Сестра моя, жизнь (сборник) - Борис Пастернак
Шрифт:
Интервал:
Закладка:
1914
В конце февраля 1913 года из литературной группы «Лирика» выделилась более радикальная ее часть и объявила открытие книгоиздательства «Центрифуга». Ее название возникло по ассоциации с начертанной крупными буквами надписью «Центрифуга Шток» на лесопилке в Марбурге, на которую были обращены окна посещавшегося студентами кафе. Основную работу над альманахом взял на себя неутомимый Сергей Бобров, который выступал в нем и под своим именем, и под псевдонимом, и анонимно, со стихами, статьями, острополемическими «Книжными новостями» и библиографическими заметками. Пастернак и Асеев получили от него заказ на стихотворения, которые должны были служить образцом истинного футуризма. Пастернак выполнил заказ и написал статью под названием «Вассерманова реакция», в которой определял различие между истинным футуризмом и ложным.

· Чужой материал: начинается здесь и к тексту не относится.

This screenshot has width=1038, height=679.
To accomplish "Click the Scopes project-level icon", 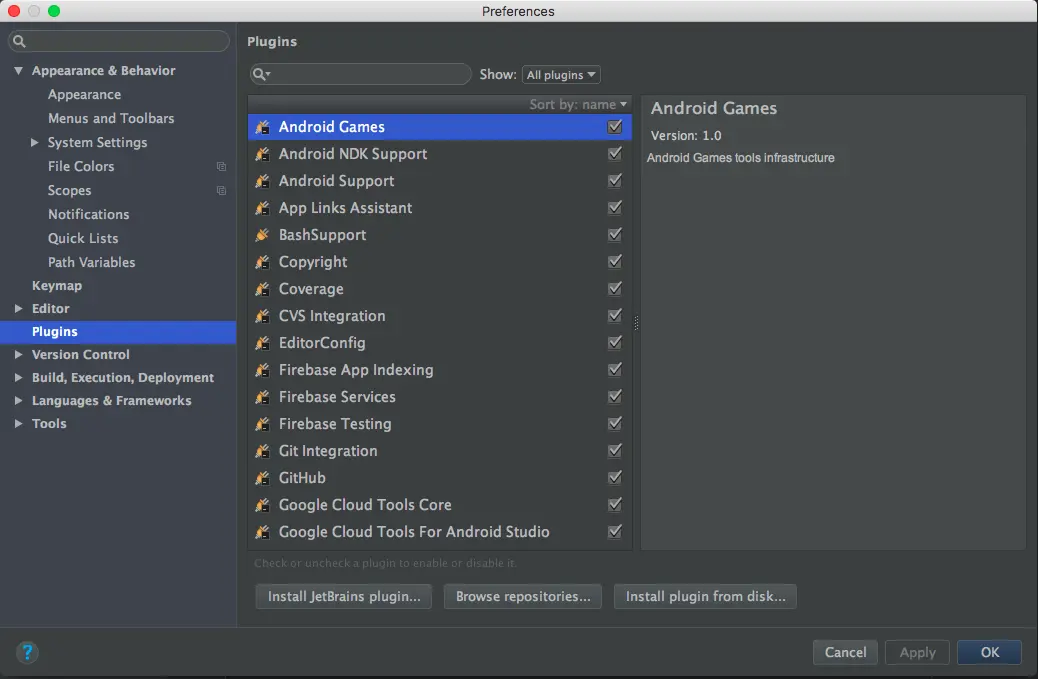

Скандал не замедлил разразиться. Ответный ультиматум был немногословен: оскорбленные требовали личного свидания. Его подписали Вадим Шершеневич, Константин Большаков и Владимир Маяковский.
* * *«…Итак, летом 1914 года в кофейне на Арбате должна была произойти сшибка двух литературных групп. С нашей стороны были я и Бобров. С их стороны предполагались Третьяков[17] и Шершеневич. Но они привели с собой Маяковского.
Оказалось, вид молодого человека, сверх ожидания, был мне знаком по коридорам Пятой гимназии, где он учился двумя классами ниже и по кулуарам симфонических, где он мне попадался на глаза в антрактах…
Теперь в кофейне, их автор понравился мне не меньше. Передо мной сидел красивый, мрачного вида юноша с басом протодьякона и кулаком боксера, неистощимо, убийственно остроумный, нечто среднее между мифическим героем Александра Грина и испанским тореадором…
И мне сразу его решительность и взлохмаченная грива, которую он ерошил всей пятерней, напомнили сводный образ молодого террориста-подпольщика из Достоевского, из его младших провинциальных персонажей…»
Борис Пастернак.
Из очерка «Люди и положения»
Встреча в кафе на Арбате ярко описана в «Охранной грамоте»:
«…Был жаркий день конца мая, и мы уже сидели в кондитерской на Арбате, когда с улицы шумно и молодо вошли трое названных, сдали шляпы швейцару и, не умеряя звучности разговора, только что заглушавшегося трамваями и ломовиками, с непринужденным достоинством направились к нам. У них были красивые голоса. Позднейшая декламационная линия поэзии пошла оттуда. Позиция противника была во всех отношениях превосходной…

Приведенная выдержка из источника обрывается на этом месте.